Electoral Bonds were a form of interest-free bearer bonds (like bank notes) that could be purchased by any Indian citizen or company from the State Bank of India (SBI) and donated to a registered political party, which could redeem them within 15 days. Introduced through the Finance Act 2017, they replaced a part of the previous donation mechanism. They were designed to bring formal-sector funding into politics but were anonymous — donors' names were not disclosed publicly. The Supreme Court in Association for Democratic Reforms v. Union of India (2024) unanimously struck them down as unconstitutional.
High-sensitivity topic for GS2 (polity, electoral reforms, right to information, funding of democracy). The SC judgment and the subsequent SBI disclosure controversy are current affairs that directly link to constitutional principles.
- 1 Introduced: Finance Act 2017; scheme notified January 2018
- 2 Issuer: State Bank of India (SBI) — sole authorised bank
- 3 Denominations: Rs 1,000; Rs 10,000; Rs 1 lakh; Rs 10 lakh; Rs 1 crore
- 4 Duration: Valid for 15 days from purchase; unused bonds returned to PMO — this created controversy (government could see who returned bonds)
- 5 Who could buy: Any Indian citizen or company (no upper limit for companies; previous cap of 7.5% of 3-year average profit removed)
- 6 Who could receive: Political parties registered under Representation of People Act with at least 1% vote share in last election
- 7 Anonymity: Donor identity not disclosed to public OR to recipient party (in theory); BUT SBI maintained records
- 8 Supreme Court judgment: Association for Democratic Reforms v.
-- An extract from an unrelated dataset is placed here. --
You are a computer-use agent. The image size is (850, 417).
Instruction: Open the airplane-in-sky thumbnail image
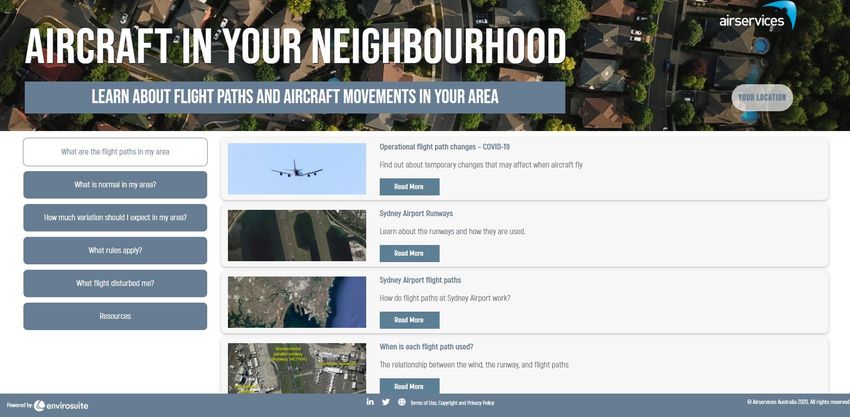click(297, 169)
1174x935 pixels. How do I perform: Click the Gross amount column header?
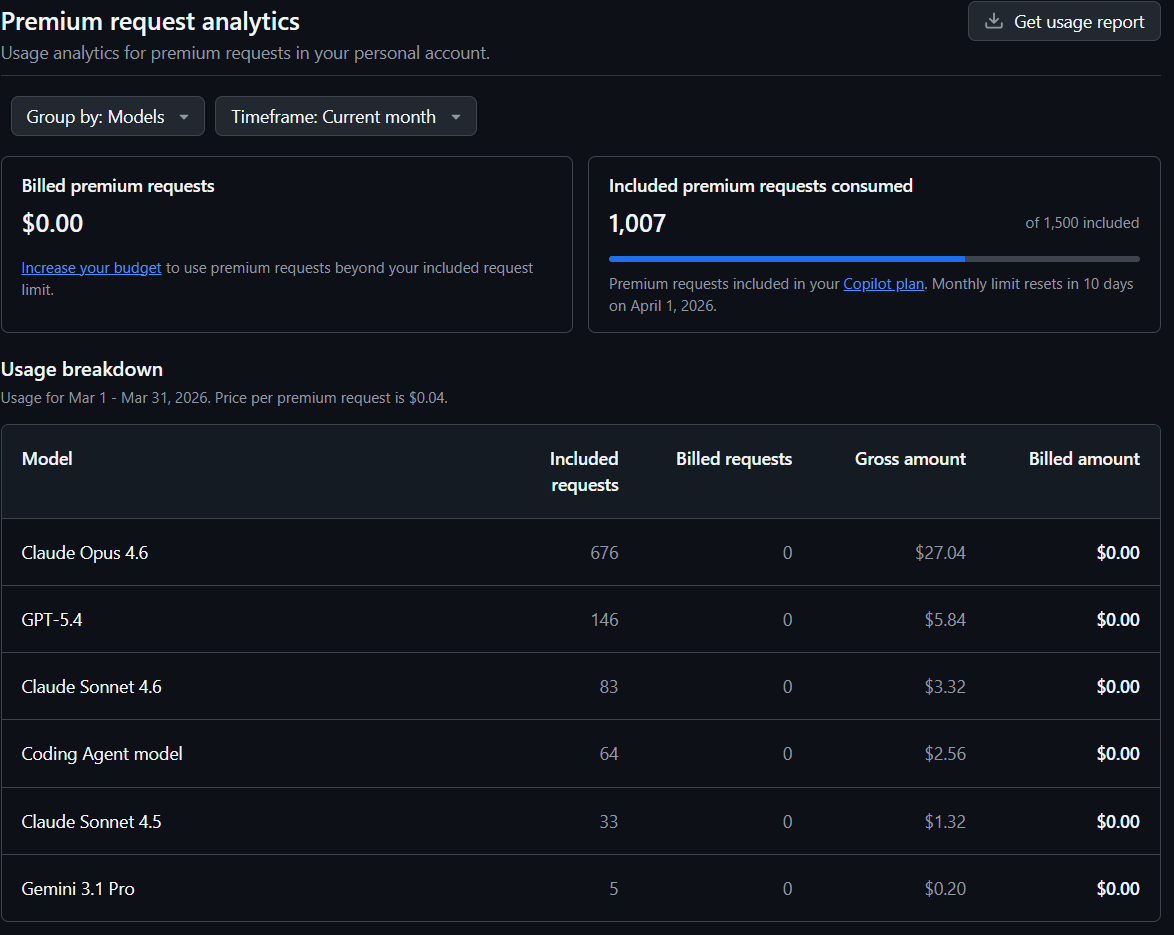pyautogui.click(x=910, y=459)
Union of India (Feb 15, 2024) — 5:0 unanimous; struck down as violating Article 19(1)(a) (right to information about political funding)
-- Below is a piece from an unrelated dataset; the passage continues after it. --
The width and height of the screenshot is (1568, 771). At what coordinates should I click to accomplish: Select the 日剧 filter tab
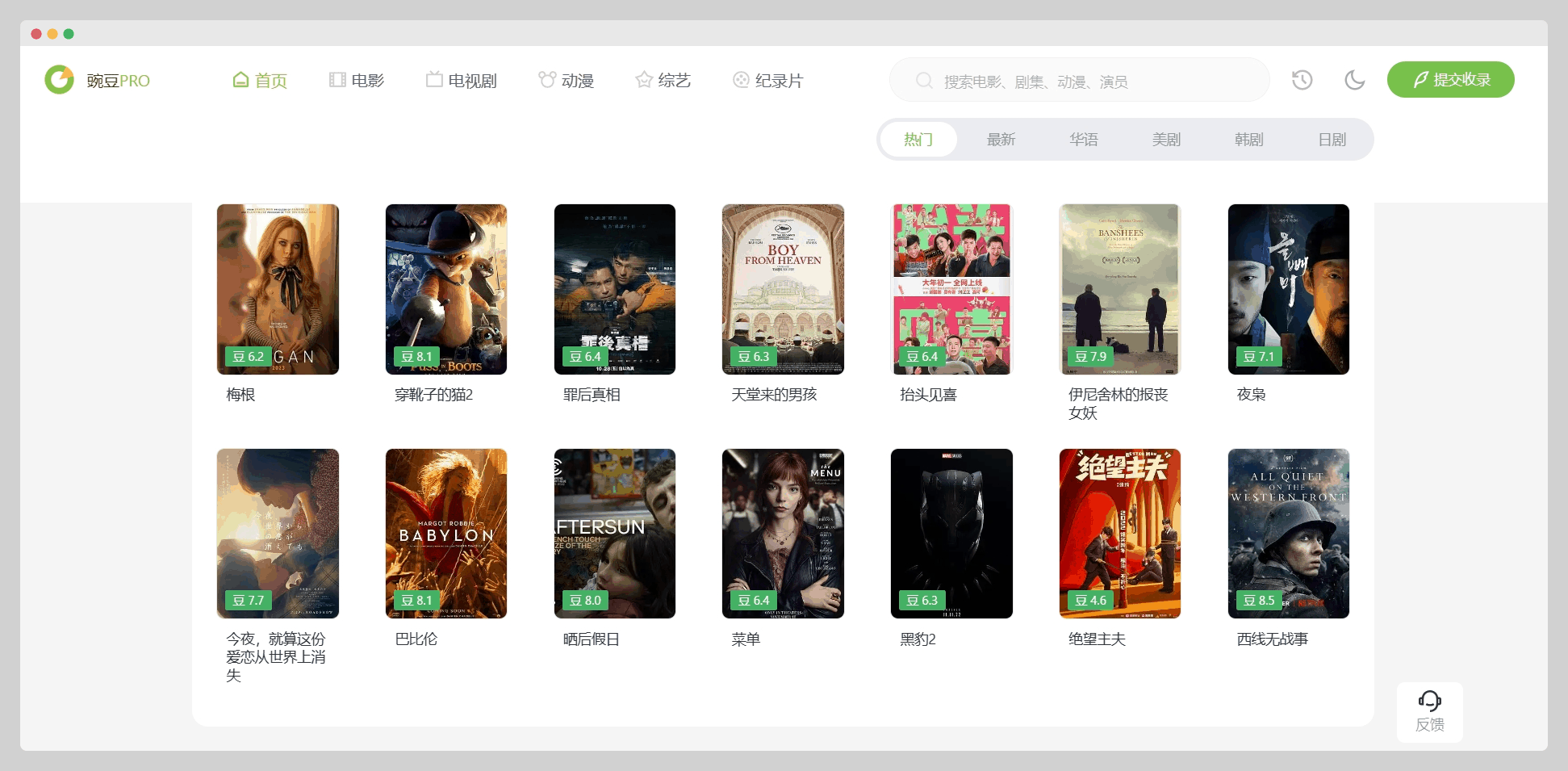tap(1332, 140)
- 9 SC held: Anonymity in political donations violates voters' right to know; shell company loophole enables quid pro quo corruption
- 10 Post-judgment: SC directed SBI to disclose all bond purchasers and recipients to Election Commission; data published March 2024 revealed corporate-political connections
- 11 Total bonds: ~Rs 16,518 crore sold (2018–2024)
- 12 Top recipients: BJP (Rs 6,986 crore), TMC, Congress, BRS, BJD among top receivers
When SBI disclosed electoral bond data after the SC order, it revealed that several companies that had bought bonds received government contracts or regulatory approvals shortly after their donations — illustrating the 'quid pro quo' risk that the SC identified as constitutionally impermissible.